§ AUSGEWÄHLTER AUSZUG
*****
Wenn sich Verhandler von laufend neuen Forderungen der Gegenseite nur in die Enge treiben lassen, aber nie Gegenforderungen stellen, vielmehr der Gegenseite immer gefallen möchten, wenn die Medien vor den Verhandlern nur devot niederknien statt ihre Tätigkeit kritisch und gut orientiert zu begleiten – dann ist Verhandlungserfolg kaum erreichbar.

Angeführt von den Sonntagszeitungen gibt sich Bundesbern betont überrascht darüber, dass Brüssel in der vermeintlichen Schlussphase der Verhandlungen um den der Schweiz von der Europäischen Union zugemuteten Rahmenvertrag plötzlich auch noch die sog. «Unionsbürgerrechts-Linie» aufzwingen will.

Die Unionsbürgerschafts-Richtlinie

Wer sich – wie zum Beispiel das Komitee «EU-No» – seriös mit dem Verhandlungsmandat, mit den Papieren und Standpunkten auch der Gegenseite, also Brüssels, umfassend und sorgfältig auseinandergesetzt hat, der weist seit Jahren darauf hin, dass der Schweiz mit dem Rahmenvertrag irgend einmal die Übernahme mindestens der Kernelemente dieser EU-«Unionsbürgerschaft» aufgezwungen werden dürften. Dass Brüssel dies im Schilde führt, ist eigentlich nie verborgen geblieben.

Schliesslich ist seit Jahren an den Fingern abzählbar, dass die in den Schulden schlechthin ertrinkenden EU-Südländer nach jedem Rettungsanker greifen, wenn eine Chance winkt, wenigstens einen Teil der sie regelrecht erwürgenden Sozialhilfelasten, die aus der grossen Arbeitslosigkeit im Süden resultieren, auf die aus ihrer Sicht märchenhaft reiche Schweiz abwälzen zu können: Wer aus dem Elend in den EU-Südländern in die Schweiz auswandert – was jedermann als Folge der EU-Personenfreizügigkeit nahezu ungehindert kann – , für den soll das Zielland Schweiz möglichst rasch sozialhilfepflichtig werden. Ein elementares Interesse, das von Lissabon, Madrid, Paris, Rom und Athen seit Jahren vertreten wird.
*****
§ VORGEGEBENE EINTRÄGE
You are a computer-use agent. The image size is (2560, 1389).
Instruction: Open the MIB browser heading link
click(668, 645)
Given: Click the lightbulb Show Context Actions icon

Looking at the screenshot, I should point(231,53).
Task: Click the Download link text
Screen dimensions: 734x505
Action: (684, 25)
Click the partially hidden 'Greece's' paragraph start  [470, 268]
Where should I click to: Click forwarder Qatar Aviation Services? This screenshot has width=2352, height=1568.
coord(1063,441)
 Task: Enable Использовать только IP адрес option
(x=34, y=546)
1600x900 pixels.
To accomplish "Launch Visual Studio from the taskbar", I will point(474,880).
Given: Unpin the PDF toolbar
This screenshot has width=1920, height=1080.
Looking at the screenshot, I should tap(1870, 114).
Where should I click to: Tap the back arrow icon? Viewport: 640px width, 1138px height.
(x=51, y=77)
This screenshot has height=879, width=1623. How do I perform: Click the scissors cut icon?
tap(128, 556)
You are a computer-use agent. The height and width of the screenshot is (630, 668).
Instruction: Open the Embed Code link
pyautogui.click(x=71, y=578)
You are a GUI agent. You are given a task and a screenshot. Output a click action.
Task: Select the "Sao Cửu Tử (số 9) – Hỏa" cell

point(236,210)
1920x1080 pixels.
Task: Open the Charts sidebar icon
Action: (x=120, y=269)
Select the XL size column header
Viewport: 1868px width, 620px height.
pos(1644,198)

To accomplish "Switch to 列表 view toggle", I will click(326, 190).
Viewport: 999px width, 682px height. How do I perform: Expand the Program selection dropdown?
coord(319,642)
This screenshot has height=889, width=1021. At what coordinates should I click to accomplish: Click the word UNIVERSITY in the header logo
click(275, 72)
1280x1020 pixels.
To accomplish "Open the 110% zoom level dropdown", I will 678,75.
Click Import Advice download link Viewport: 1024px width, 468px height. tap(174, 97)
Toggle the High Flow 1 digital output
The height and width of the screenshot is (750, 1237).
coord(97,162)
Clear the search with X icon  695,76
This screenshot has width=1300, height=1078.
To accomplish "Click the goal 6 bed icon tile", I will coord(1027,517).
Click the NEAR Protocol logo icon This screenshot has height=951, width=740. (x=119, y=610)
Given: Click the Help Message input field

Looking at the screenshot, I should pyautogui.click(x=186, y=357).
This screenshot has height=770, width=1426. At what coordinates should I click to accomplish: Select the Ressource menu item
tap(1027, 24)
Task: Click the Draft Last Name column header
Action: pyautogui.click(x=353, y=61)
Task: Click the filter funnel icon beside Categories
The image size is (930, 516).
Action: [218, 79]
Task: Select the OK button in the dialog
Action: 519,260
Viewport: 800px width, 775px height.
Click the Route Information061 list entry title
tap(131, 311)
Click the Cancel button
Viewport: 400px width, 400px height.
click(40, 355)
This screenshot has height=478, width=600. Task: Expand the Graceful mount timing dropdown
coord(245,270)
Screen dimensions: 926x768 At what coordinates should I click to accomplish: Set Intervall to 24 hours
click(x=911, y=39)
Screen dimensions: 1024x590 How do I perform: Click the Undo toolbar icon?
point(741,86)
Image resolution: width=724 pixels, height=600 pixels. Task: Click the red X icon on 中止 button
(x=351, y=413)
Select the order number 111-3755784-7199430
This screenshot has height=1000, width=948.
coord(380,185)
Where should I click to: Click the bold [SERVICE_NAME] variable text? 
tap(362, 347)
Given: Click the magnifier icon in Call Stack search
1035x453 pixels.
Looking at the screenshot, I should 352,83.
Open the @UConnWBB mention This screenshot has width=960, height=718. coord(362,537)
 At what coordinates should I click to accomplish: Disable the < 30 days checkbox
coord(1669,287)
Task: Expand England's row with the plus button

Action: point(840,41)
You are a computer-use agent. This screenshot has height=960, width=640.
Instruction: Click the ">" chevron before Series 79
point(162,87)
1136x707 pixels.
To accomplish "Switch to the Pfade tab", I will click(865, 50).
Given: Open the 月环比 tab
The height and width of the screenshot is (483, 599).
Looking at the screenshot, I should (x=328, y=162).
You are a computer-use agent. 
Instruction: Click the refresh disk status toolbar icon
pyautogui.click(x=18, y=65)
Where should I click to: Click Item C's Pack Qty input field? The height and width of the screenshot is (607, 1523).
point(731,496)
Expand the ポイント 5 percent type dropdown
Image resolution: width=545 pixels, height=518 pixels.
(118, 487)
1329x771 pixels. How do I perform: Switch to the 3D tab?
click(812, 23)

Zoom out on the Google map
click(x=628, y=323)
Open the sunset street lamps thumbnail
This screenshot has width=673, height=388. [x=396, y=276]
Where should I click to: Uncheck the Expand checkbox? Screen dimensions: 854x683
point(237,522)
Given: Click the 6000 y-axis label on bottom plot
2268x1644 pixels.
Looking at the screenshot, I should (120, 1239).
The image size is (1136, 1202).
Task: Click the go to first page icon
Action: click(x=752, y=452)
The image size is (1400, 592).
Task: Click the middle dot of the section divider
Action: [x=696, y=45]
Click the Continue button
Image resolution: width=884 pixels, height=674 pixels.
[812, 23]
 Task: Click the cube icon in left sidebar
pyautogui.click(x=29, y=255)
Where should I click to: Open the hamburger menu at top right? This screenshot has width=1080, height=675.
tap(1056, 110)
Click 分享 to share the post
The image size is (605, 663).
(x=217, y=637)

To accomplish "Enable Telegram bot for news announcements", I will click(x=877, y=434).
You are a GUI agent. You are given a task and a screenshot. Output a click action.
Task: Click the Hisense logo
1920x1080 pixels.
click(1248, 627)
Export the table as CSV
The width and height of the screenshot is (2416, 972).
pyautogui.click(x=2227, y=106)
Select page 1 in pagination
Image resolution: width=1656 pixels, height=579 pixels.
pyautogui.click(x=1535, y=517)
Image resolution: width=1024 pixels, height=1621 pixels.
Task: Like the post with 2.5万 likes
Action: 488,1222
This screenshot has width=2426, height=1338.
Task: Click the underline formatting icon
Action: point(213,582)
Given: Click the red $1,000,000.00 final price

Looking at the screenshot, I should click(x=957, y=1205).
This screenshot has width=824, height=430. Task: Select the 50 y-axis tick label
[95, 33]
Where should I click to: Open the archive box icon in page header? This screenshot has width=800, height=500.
*****
§ AUFGABENBESCHREIBUNG
Schreibe den Text über den Rahmenvertrag zwischen der Schweiz und der EU im Anschluss an seinen letzten Satz weiter.

§ SCHRIFTLICHE ANTWORT
Wer sich von daraus resultierenden Forderungen überraschen, ja übertölpeln lässt, ist als Verhandlungsführer eigentlich untauglich. Hat er noch nicht realisiert, dass die genau gleich motivierte Forderung der Schweiz auch bezüglich Arbeitslosenunterstützung präsentiert worden ist? Die Katastrophe des für die weniger leistungsfähigen Südländer viel zu starken Euro soll damit zum Teil auf die Schweiz abgewälzt werden. Von dieser Motivation, von dieser Zielsetzung kann man sich doch nicht überraschen lassen.

Brüssels Verhandlungstaktik

Der Rest ist eigentlich nur elementare Verhandlungstaktik. Auch der EU ist seit Jahren klar, dass die Absicht, der Schweiz zumindest die Kernelemente der EU-Unionsbürgerschafts-Richtlinie aufzwingen zu wollen, in unserem Land äusserst unpopulär ist. Sie kann zu Bern nur Unwillen und Widerstand auslösen. Also hütet sich Brüssel davor, diese Widerstand weckende, für Brüssel aber zentrale Forderung bereits in einer Frühphase der Verhandlungen den Schweizern zu präsentieren. Brüssel beliess die Schweiz vielmehr in der Illusion, dass diese Forderung ausbleiben könnte, was Bundesbern dazu bewog, den Rahmenvertrag gegenüber den Schweizerinnen und Schweizern notorisch zu verharmlosen – sozusagen als blosses Mäntelchen darzustellen, das alle bisher vereinbarten bilateralen Verträge lediglich rechtlich etwas bündeln wolle.

Doch dann, als die Schweizer Verhandler zu Brüssel in der Hoffnung erschienen, man müsse bloss noch die Unterschrift unter das insgesamt doch eher harmlose Vertragswerk setzen – genau in diesem Moment wurde die harte, indessen längst absehbare Forderung den Delegierten aus Bern apodiktisch – «friss oder stirb!» – präsentiert.

Kein Grund zu überstürztem Handeln

Man kann zu diesem Vorgang nur feststellen: Die Schweiz steht von der Sache her nicht unter Druck. Sie kann ruhig zuwarten, bis Brüssel das viel grössere Brexit-Problem irgendwie hinter sich gebracht hat. Unter Druck stehen allenfalls Bundesbern und Economiesuisse, die gegenüber der Bevölkerung mit verdeckten Karten gespielt haben – und jetzt von Brüssel auf peinliche Weise ins Abseits manövriert worden sind.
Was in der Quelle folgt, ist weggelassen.